Personal information
- Full name: Dragoljub Simić
- Date of birth: 14 August 1951 (age 73)
- Place of birth: Gračanica, FPR Yugoslavia
- Position(s): Midfielder

Senior career*
- Years: Team / Apps / (Gls)
- 1968–1979: FK Sarajevo / 245 / (36)
- 1979–1980: Burgos / 21 / (3)
- 1980–1982: Los Angeles Aztecs / 158 / (42)
- 1982–1985: New York Arrows (indoor) / 34 / (4)
- Total:  / 458 / (85)

International career
- 1970–1972: Yugoslavia U21 / 6 / (0)

= Dragoljub Simić =

Dragoljub "Dragan" Simić (Драгољуб Симић; born 14 August 1951) is a former Yugoslav and Bosnian footballer who spent the majority of his playing career with FK Sarajevo.

==Club career==

He made his debut for Sarajevo's first team in May 1969 in Zrenjanin. He played in the halfback position, and after the 1969–70 season, made 17 appearances in all competitions. By the next season, he became irreplaceable in his position. Although he was only 19 years old, he was one of Sarajevo's best players in the 1970–71 season, making a total of 27 appearances and scoring 7 goals. Great games in Sarajevo's jersey earned him a call-up to the Yugoslavia under-21 team, for which he played six times.
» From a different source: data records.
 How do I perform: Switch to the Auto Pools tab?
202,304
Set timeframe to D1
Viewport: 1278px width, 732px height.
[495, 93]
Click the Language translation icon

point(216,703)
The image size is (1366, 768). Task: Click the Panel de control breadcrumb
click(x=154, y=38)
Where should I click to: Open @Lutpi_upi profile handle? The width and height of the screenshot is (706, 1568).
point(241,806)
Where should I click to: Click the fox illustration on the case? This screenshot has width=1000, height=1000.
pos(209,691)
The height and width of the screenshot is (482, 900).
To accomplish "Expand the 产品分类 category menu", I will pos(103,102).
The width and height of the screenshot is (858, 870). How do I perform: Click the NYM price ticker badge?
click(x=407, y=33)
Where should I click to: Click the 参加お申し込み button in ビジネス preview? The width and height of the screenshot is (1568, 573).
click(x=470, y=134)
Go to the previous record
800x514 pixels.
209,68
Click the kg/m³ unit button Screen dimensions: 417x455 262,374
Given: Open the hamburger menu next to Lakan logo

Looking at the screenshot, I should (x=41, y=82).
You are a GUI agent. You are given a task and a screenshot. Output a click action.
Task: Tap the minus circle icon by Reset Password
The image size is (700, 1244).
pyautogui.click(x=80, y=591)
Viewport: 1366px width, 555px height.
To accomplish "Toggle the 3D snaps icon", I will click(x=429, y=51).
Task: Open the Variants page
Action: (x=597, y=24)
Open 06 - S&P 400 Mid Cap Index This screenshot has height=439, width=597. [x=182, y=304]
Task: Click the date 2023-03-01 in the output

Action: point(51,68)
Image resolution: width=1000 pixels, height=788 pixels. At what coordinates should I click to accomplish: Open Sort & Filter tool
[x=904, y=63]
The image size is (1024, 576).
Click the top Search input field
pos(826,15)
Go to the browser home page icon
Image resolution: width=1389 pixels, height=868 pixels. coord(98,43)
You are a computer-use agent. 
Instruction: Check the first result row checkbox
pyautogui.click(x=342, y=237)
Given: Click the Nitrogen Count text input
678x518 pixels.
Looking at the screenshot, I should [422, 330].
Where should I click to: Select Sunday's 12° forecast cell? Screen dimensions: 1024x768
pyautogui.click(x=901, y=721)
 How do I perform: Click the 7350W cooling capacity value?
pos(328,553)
He achieved his greatest success with Sarajevo in the summer of 1972 when he won the Champions Summer League. During the seventies, in tandem with Edhem Šljivo, he formed the backbone of the midfield of the team from Koševo, and in the 1976–77 season, he was named club captain. He wore the maroon jersey with the number eight on his back until the summer of 1979, when he moved to Primera division club Real Burgos CF. After a year in Spain, he left for the US, where he performed for the Los Angeles Aztecs and the New York Arrows, before retiring in 1985.

During his ten-year stay at Koševo, Simić made 245 official appearances for Sarajevo and scored 36 goals. He scored most of his goals in matches against the strongest Yugoslav teams. Two goals against Sarajevo's city rival Željezničar in a great victory of 5:0, in the fall of 1976, were especially remembered, as well as the fact that he scored six goals in matches against Red Star Belgrade, which is why only Asim Ferhatović Hase was more effective than him against the Belgrade outfit.